The campaign is being developed in Bristol as part of the Bristol Ageing Better partnership, and because this city shines out as very neighbourly with 7000+ residents holding 100+ street parties each year.
Results of the campaign so far are shown here.
Ask us for help to develop the campaign locally in your area.
Chris Gittins, the Director and founder of Streets Alive said ‘Neighbours are a critical piece of the jigsaw of our social fabric of where we live. With us living less local lives we have to be proactive and can’t rely on bumping into people.’
Streets Alive’s work in streets over 12 years suggests that it is our mobile and diverse lifestyles that are resulting in loneliness of all generations. So we have to find new ways of social living.
The launch of The Silver Line and recent reports by the Campaign to End Loneliness about the high level of loneliness of older people would suggest that this is unique to older people.
But at the same time, the Mental Health Foundation has found that loneliness is worse amongst younger people than older. And research by the Prince's Trust suggests that ‘more than a third of young people in the UK aged 16 to 24 do not feel part of their local community’.

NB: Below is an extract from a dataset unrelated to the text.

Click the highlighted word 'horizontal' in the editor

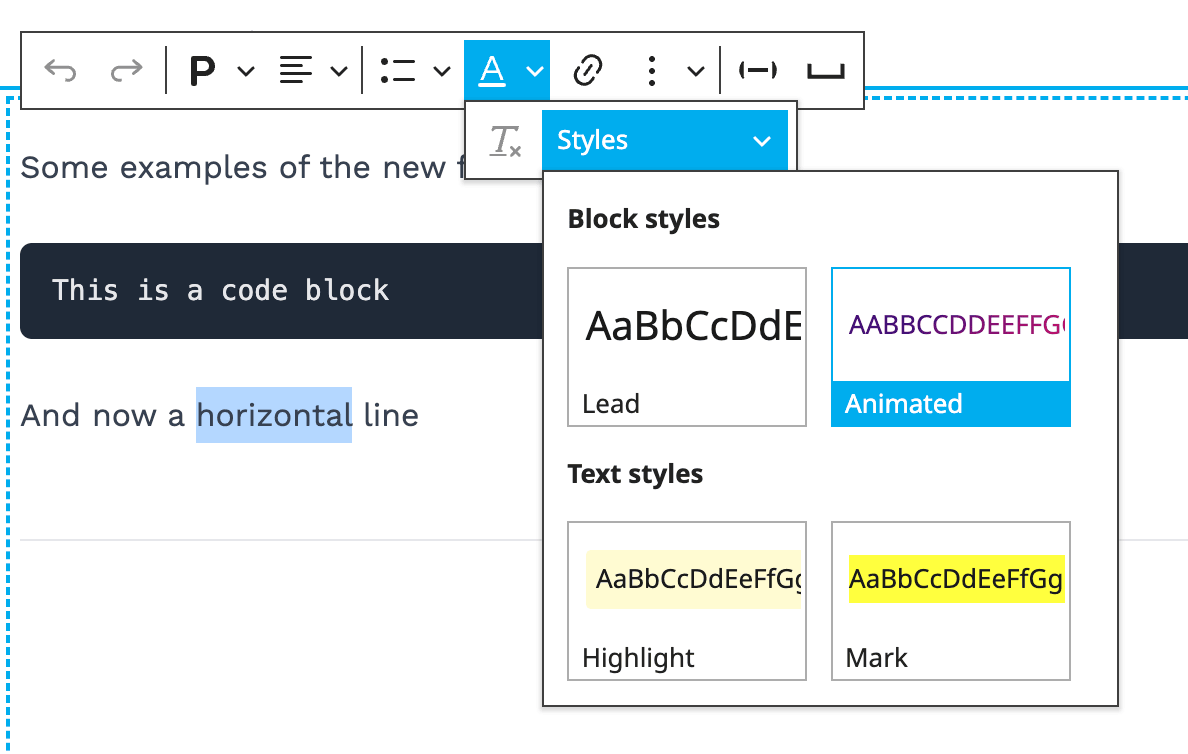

Meeting neighbours has to be the starting point, and this is why our experience of neighbours' street meets can help.
Free Street SwapShop kits
We are offering free SwapShop kits that help residents to exchange things, to help eachother or to team up to take action in their communities after street parties.
The common things include pet support, taking post or watering plants while away. But our system encourages residents to be more ambitious and follow examples such as street DVD 'library', sharing trips to school, setting up play or babysitting circles, or even car sharing.
We are developing the kits with residents in Bristol, London and Devon.
More information is available here http://www.streetparty.org.uk/neighbours/ .
Promoting adult support for play in Bristol Play Day
We are supporting informal play in streets during Play Day on Wed 3rd August in Bristol with the City Council Play Services. The aim is to show how streets can be safely used for kids to play together for a couple of hours right outside their door.
This follows our work over the last 2 years when we supported street parties to see how adults, not just parents, can develop a more positive attitude to play in the safety of the closed street.
On the day we provided a Street Play Kit to encourage play by children and with adults. Afterwards we again carried out house to house surveys to ask adults about their thoughts.
In a total of 11 streets 358 (54%) of 664 households were surveyed after the street parties. The results showed the following positive results:
In response to the question 'Compared to before the street party, how do you feel about children playing in the street at other times?' 39% said they were 'More happy about children's play in the street'.
Also, in response to the question 'Would you now be interested in supporting play in your street or elsewhere in the neighbourhood?' 18% said 'Yes, I would volunteer' and 56% said 'Maybe I would help sometimes'.
This project was in partnership with the council Play Services and funded by the Dept. for Education on the Play Watch theme.
Promoting cycling through street parties
Bristol is the leading National Demonstration City and Streets Alive joined in by supporting 12 street parties to which the Council's cycling advisers attend. Residents had the chance to have a go on a bike, chat about their worries about cycling, get tips on routes to work etc. as well as cycle maintenance.
Afterwards all houses in the streets were visited for face to face conversations about cycling in the city.
The project showed that street parties are a good way of engaging residents in the relaxing atmosphere of their traffic-free street right on their doorsteps. The main results were that in 12 street parties 387 residents (60of % households) were engaged and 71% were non- or occasional cyclists. Activities offered included Dr Bike repairs, bike checks, cycling information and fun races.
The project built on Streets Alives' experience of showing how street parties can be a very effective way of engaging residents on greener travel options.